La dernière hausse, si rapide, venait de ce que, sur ces terrains voisins des boulevards, concédés au sieur Charles Sandrié, entrepreneur des bâtimens du roi, des constructions compactes avaient succédé, sous Louis XVI, à la culture maraîchère. Ces maisons, qui formèrent le passage Sandrié, ont été expropriées à leur tour, il y a trente ans, pour faire place à l’Académie nationale de musique et aux rues dont elle est entourée. De 1380 à 1533, une baisse avait eu lieu de 9 centimes à 1 centime et demi le mètre ; de 1533 à 1646 au contraire, la hausse s’était manifestée dans la proportion de 1 à 42 (1 centime et demi contre 64 centimes le mètre carré) ; puis, de 1646 à 1775, elle avait été de 1 à 10 (64 centimes contre 6 fr. 40 le mètre). De 1775 à nos jours, elle a été de 1 à 155 (6 fr. 40 contre 1 000 francs le mètre). La hausse totale a été, en trois cent cinquante ans, de 1 centime et demi à 1 000 francs, en cette partie de la capitale.
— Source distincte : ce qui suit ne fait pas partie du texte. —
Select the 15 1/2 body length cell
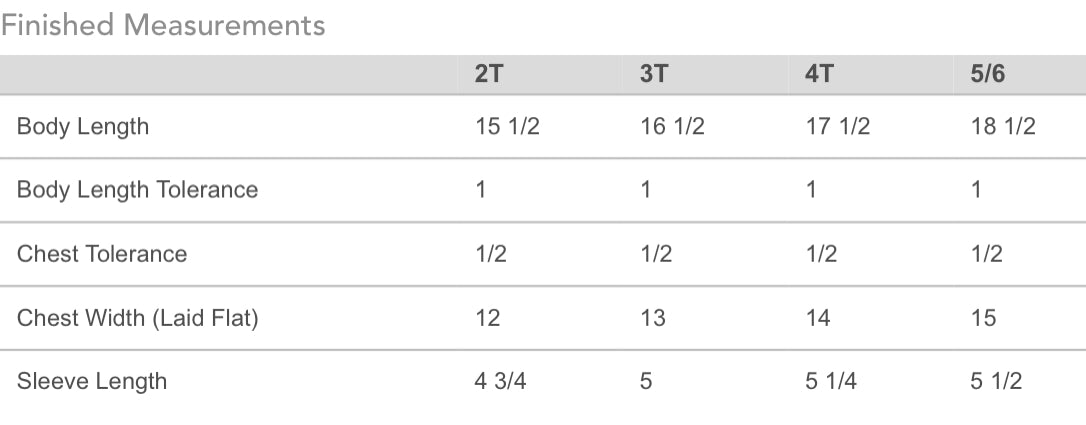The width and height of the screenshot is (1086, 425). pyautogui.click(x=507, y=127)
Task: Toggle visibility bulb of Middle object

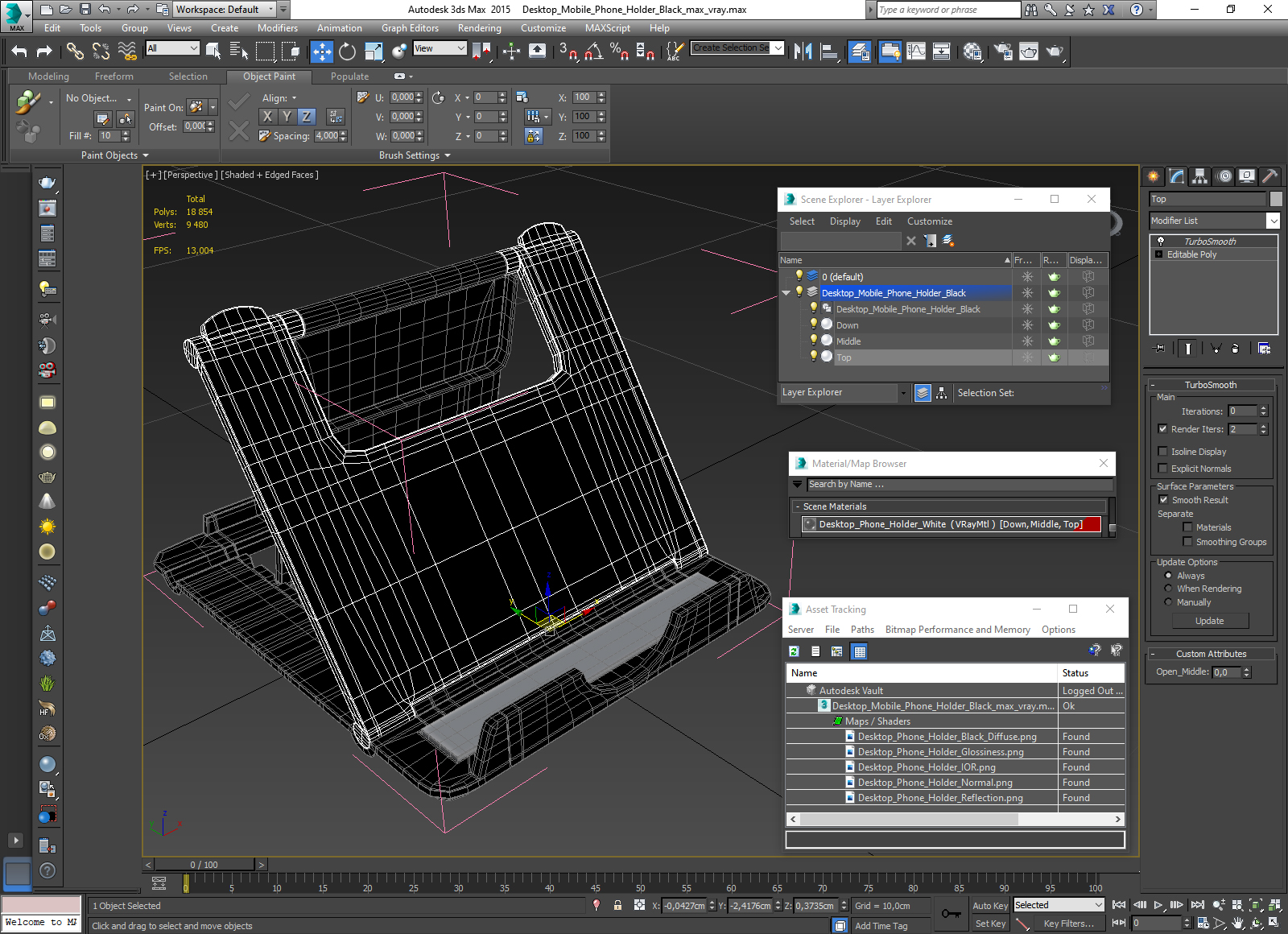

Ce sont là, bien entendu, des exceptions infiniment rares, puisque tous les terrains de Paris ne sont pas dans le voisinage du boulevard des Italiens, de la Madeleine ou du faubourg Montmartre ; mais elles font toucher du doigt l’histoire, en quelque sorte féerique, du prix de ces surfaces privilégiées, que la civilisation est allée prendre au milieu des champs pour en faire ses centres d’élection, le lieu principal de son activité ou de ses plaisirs.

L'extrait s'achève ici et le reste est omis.